Important: Dietary needs may vary based on age, weight, and other health-related conditions. Always speak with your healthcare provider about any medicines you’re taking, both prescription and over-the-counter (including supplements and herbs) before starting a new exercise or nutrition program.

Exercise:

Combined with a proper diet and good lifestyle choices, daily exercise is important for staying healthy. Routine activities may improve the heart and circulation, strengthen muscles and bones, reduce body fat, and help maintain a healthy weight. Exercising routinely can also help prevent complications, including diabetes, obesity, hypertension, and high cholesterol.6

It’s always important to use caution before beginning any exercise. Unsafe duration or intensity of exercise may result in injury or even lead to serious health consequences. Always consult a healthcare professional first before starting any exercise program.

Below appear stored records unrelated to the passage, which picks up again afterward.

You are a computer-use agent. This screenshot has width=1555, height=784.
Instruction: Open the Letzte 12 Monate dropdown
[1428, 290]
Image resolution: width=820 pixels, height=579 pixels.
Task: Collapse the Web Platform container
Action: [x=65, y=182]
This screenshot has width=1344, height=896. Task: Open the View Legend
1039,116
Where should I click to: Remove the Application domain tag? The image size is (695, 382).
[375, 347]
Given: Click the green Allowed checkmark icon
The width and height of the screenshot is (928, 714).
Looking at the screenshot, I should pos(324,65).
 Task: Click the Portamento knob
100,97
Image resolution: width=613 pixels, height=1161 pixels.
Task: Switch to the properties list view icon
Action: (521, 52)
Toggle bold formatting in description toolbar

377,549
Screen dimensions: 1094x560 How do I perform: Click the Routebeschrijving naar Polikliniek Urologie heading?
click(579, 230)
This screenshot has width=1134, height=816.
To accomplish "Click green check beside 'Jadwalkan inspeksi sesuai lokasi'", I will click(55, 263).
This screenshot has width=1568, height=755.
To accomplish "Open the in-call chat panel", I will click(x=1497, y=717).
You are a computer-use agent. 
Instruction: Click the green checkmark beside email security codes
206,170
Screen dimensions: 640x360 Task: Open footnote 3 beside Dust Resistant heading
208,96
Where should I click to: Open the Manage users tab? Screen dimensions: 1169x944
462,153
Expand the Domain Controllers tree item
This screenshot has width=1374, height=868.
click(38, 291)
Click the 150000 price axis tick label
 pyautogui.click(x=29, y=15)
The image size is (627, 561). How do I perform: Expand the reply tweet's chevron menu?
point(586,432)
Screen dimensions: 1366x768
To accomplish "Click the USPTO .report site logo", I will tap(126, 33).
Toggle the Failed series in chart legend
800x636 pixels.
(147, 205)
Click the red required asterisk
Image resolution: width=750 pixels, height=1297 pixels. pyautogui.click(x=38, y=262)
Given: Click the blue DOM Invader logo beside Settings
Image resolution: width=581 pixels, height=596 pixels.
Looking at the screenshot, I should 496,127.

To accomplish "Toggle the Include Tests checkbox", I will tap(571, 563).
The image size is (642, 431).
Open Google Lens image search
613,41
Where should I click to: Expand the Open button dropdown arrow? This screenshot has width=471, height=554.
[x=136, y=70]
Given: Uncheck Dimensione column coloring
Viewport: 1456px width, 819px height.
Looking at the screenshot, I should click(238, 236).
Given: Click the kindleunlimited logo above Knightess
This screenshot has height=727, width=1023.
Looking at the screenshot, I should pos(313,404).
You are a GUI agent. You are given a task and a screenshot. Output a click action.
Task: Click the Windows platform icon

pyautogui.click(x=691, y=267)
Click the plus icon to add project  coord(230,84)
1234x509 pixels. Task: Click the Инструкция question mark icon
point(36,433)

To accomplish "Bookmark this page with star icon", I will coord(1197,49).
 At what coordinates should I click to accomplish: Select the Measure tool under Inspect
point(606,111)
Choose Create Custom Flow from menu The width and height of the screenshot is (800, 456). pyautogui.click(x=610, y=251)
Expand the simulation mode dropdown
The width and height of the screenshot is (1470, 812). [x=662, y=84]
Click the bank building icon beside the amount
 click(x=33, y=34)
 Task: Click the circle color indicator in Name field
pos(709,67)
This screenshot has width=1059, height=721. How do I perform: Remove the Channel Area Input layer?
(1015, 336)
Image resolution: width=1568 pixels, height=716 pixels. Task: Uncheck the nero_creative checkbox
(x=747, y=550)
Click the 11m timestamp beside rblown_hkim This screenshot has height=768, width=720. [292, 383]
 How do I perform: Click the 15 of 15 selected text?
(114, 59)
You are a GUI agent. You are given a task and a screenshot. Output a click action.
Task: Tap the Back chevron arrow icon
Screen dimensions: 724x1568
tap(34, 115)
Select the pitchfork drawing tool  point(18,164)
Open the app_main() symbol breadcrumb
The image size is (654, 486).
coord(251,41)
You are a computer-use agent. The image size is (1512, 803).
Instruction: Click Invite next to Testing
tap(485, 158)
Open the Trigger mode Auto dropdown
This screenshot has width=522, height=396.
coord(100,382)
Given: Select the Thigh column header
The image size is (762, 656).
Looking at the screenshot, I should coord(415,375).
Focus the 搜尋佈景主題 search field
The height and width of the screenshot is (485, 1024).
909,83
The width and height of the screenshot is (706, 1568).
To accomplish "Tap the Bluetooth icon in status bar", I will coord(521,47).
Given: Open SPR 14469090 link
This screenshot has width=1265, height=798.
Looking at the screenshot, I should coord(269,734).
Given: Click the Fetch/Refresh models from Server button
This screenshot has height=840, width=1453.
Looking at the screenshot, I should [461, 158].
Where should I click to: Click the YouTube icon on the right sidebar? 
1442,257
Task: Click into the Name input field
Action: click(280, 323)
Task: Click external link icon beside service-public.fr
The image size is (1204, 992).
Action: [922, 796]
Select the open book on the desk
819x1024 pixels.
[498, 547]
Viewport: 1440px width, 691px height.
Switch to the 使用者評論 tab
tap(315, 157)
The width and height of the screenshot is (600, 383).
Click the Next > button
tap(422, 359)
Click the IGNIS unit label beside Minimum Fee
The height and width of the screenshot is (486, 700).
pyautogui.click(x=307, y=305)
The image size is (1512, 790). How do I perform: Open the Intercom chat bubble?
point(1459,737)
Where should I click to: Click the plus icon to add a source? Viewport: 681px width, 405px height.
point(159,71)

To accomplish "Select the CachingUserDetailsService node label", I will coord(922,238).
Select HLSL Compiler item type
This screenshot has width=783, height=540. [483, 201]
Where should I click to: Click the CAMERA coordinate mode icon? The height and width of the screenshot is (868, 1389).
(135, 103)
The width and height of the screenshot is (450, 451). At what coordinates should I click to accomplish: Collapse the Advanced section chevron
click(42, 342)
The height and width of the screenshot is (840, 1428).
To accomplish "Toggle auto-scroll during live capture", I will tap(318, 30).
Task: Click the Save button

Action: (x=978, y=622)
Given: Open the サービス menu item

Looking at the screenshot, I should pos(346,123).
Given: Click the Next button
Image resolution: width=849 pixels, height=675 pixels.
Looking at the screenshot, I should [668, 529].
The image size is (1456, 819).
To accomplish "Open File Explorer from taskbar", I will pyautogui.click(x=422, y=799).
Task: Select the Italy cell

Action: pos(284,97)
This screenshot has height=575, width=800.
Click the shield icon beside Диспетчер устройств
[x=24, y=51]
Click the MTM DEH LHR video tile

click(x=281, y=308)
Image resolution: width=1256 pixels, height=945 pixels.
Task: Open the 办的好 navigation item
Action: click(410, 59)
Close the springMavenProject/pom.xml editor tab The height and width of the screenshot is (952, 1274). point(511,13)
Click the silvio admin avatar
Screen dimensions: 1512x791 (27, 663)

The Academy of Nutrition and Dietetics advises the following general guidelines for exercising:6

  • Talk to a healthcare professional before beginning any exercise program
  • Learn proper exercise techniques
  • As with any exercise program, always start slowly
  • Stay hydrated: drink plenty of water before, during, and after exercise
  • Rest if you are tired or feel pain

There are basically 3 main types of exercise that are part of a good fitness program: aerobic, strength, and flexibility.

Some types of exercises you may want to consider are:

Aerobic exercises:

Exercising moderately for more than 30 minutes a day can help reduce the risk of heart complications, lower “bad” cholesterol and triglyceride levels, and improve “good” cholesterol levels. Some activities to consider include:7

  • Walking or jogging
  • Bicycling
  • Dancing
  • Swimming

Strength/resistance exercises:

People should choose strength exercises that are comfortable and provide a pain-free workout. Strength exercises can improve your metabolism and body composition. These exercises include:7

  • Free weight training
  • Resistance training
  • Isotonic machines

Flexibility exercises:

At the end of each workout, flexibility exercises for trunk, hips, knees, shoulders, and elbows are recommended. The goal of flexibility is to increase and maintain your range of motion (ROM).8 These exercises can increase your ROM over time. They may include:

  • Shoulder movements
  • Leg rotations
  • Hip and knee bends

Exercise benefits both the mind and the body. Activities like stretching, weightlifting, and resistance training are generally recommended 3 or 4 times a week.7

In addition to the exercises mentioned above, yoga and meditation can be very beneficial. They not only help with physical fitness, but also have been shown to have a positive effect on spiritual and mental well-being.9

Talk to your healthcare provider before you start any exercise program. It’s also important to track your changes over time.